Em 10/02/2025, a sinistrada apresentou requerimento pretendendo a retificação das respostas aos quesitos 4.º e 5.º, solicitando, nos termos do art.º 30.º, n.º 1 da LAT, a realização de um exame pericial do tribunal, no qual os Peritos se pronunciem acerca dos benefícios e riscos da realização da cirurgia proposta à sinistrada e requerendo a nulidade da decisão dos Srs. peritos de considerarem a consolidação das lesões.

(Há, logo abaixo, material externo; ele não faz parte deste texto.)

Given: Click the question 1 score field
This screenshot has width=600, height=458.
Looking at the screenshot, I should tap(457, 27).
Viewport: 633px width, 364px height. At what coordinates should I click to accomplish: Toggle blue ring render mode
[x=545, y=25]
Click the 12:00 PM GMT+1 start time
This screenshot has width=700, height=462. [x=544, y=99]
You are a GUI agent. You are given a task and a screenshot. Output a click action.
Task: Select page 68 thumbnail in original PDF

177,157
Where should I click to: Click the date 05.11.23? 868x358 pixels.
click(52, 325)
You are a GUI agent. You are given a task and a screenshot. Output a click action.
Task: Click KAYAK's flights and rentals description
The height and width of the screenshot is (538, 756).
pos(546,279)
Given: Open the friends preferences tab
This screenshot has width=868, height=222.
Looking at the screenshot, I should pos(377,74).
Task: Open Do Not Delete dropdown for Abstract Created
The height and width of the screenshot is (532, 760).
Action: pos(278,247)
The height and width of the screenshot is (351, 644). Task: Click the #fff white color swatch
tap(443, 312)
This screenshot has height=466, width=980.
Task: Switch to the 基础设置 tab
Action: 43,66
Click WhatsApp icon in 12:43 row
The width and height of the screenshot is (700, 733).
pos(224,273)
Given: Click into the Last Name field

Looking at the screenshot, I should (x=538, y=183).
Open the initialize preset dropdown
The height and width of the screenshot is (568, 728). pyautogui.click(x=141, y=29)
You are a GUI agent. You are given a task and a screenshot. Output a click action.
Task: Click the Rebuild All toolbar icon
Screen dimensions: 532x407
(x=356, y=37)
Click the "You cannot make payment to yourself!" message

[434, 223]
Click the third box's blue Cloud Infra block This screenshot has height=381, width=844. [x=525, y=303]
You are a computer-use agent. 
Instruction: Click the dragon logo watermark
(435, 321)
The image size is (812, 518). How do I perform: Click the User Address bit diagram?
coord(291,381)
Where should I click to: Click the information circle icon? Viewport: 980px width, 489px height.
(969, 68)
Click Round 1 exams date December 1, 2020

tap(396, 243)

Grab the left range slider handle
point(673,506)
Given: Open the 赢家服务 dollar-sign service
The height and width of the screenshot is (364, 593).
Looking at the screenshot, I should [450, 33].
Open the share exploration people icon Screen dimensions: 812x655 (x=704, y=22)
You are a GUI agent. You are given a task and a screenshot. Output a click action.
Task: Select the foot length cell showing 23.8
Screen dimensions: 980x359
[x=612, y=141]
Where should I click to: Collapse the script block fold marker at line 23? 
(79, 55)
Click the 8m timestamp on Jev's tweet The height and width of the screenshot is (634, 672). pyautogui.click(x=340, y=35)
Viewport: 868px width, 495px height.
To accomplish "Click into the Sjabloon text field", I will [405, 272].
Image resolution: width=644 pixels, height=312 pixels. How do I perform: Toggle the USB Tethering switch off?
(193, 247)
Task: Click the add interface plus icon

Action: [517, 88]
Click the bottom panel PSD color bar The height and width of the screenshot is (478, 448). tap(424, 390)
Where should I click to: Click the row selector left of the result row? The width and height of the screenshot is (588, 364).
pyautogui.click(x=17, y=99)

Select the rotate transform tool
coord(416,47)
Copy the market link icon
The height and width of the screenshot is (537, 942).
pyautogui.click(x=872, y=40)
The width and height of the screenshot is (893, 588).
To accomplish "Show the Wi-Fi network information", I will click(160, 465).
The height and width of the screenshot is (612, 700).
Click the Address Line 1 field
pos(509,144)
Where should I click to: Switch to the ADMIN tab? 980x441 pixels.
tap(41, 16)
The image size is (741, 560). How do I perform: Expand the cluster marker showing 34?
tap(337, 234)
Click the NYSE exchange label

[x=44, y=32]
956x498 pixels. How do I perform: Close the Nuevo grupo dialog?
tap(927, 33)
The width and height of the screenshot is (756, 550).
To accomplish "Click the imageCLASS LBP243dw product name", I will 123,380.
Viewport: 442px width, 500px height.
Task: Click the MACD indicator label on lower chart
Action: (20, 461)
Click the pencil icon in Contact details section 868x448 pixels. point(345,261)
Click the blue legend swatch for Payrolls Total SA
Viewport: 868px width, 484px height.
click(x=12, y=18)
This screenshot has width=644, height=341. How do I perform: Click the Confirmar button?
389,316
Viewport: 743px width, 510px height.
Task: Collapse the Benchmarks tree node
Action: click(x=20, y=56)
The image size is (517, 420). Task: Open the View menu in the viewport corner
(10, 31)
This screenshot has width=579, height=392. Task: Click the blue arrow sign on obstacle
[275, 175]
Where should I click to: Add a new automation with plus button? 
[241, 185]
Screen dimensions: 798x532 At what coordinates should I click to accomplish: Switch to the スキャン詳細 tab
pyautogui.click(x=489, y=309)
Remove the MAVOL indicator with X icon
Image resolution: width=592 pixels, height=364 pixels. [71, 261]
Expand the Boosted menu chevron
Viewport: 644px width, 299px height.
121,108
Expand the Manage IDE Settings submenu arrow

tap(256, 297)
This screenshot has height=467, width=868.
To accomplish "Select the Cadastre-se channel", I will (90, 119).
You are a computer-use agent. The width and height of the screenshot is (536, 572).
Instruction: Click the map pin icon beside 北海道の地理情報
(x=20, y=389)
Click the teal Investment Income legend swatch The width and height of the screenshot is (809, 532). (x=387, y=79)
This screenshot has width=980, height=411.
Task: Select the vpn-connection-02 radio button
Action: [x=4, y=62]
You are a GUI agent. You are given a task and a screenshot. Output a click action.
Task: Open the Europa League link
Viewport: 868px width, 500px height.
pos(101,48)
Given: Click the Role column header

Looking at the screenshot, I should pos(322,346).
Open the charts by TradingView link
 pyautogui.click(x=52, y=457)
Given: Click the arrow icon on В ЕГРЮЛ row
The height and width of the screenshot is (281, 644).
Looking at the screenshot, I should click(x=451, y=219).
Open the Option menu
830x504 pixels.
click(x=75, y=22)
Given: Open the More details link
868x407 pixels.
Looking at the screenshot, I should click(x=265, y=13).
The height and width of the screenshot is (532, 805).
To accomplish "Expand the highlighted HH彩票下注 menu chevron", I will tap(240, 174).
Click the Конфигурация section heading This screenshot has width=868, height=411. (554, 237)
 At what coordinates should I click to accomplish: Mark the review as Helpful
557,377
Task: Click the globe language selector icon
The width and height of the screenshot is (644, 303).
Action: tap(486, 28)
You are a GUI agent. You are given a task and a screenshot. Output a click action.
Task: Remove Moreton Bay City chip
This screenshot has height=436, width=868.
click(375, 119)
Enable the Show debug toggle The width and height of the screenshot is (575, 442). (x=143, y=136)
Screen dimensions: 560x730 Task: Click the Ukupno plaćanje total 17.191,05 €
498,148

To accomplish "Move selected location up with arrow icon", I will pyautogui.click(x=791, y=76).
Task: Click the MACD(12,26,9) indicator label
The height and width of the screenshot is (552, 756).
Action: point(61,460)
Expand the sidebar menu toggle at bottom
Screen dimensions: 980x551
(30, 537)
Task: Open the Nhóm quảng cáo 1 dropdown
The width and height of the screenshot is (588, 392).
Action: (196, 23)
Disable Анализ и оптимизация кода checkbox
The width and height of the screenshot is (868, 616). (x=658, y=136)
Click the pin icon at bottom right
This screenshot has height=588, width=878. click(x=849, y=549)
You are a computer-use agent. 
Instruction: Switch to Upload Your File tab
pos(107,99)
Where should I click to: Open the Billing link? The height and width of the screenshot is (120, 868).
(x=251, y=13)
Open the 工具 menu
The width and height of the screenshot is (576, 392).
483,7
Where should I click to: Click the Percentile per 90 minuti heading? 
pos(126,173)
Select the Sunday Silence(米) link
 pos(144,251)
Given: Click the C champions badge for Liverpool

A seguradora não se pronunciou.

Foi proferido despacho, em 27/02/2025, pelo qual o tribunal “a quo” decidiu o seguinte:

«1)- Indefiro a arguição de nulidade;

2)- Determino a continuação da junta médica para:

a)– apreciar o pedido de rectificação; e

b)– prestar os seguintes esclarecimentos:

- A necessidade (ou desnecessidade) de realização de exame radiológico actual para aferição do estado actual da fractura da tíbia (em suma: quais as razões para assentar o juízo formulado na consideração da manutenção do estado retractado no exame radiológico de Novembro de 2023);

- Qual a concreta cirurgia a que fazem menção no auto de junta médica;

- Quais os benefícios e riscos desse tratamento cirúrgico;

- Se e, na afirmativa, quais os períodos de ITA e ITP que possa importar tal tratamento;

- Determinar o grau de IPP (e, se for o caso, da IPATH) em face da situação actual (no pressuposto – ainda que não seja o defendido – de ser justificada a recusa de realização da cirurgia).»

Foi realizada nova reunião da junta médica, na qual os Srs. peritos médicos, por unanimidade, retificaram a resposta aos quesitos 4.º e 5.º formulados pela sinistrada, no sentido de que a sinistrada não está afetada de incapacidade permanente absoluta para o trabalho habitual e respondendo às questões formuladas pelo tribunal no despacho de 27/02/2025 com a afirmação de que “Face ao estado atual objetivado pelo exame clínico – possibilidade de apoio monopodalico nos membros inferiores sem instabilidade ou dor no local em que aconteceu a fratura – é de admitir clinicamente não haver indicação para qualquer ato cirúrgico. Sendo assim não é necessária a realização de exames complementares de diagnóstico nomeadamente Rx aos ossos da perna esquerda. Face ao supra exposto considera-se prejudicada a resposta aos demais quesitos.”

Em 16/04/2025, a sinistrada requereu a realização de segunda perícia, sem intervenção dos peritos nomeados nos autos, face à contradição entre os dois autos de junta médica quanto à necessidade de realização de cirurgia, por o exame objetivo realizado nas juntas médicas, face às queixas da sinistrada, manifestar deficiência nas premissas usadas para a conclusão retirada e porque os srs. peritos não tiveram em conta o relatório de ortopedia de 11/06/2024 do Hospital ..., padecendo a decisão da junta de deficiência e obscuridade.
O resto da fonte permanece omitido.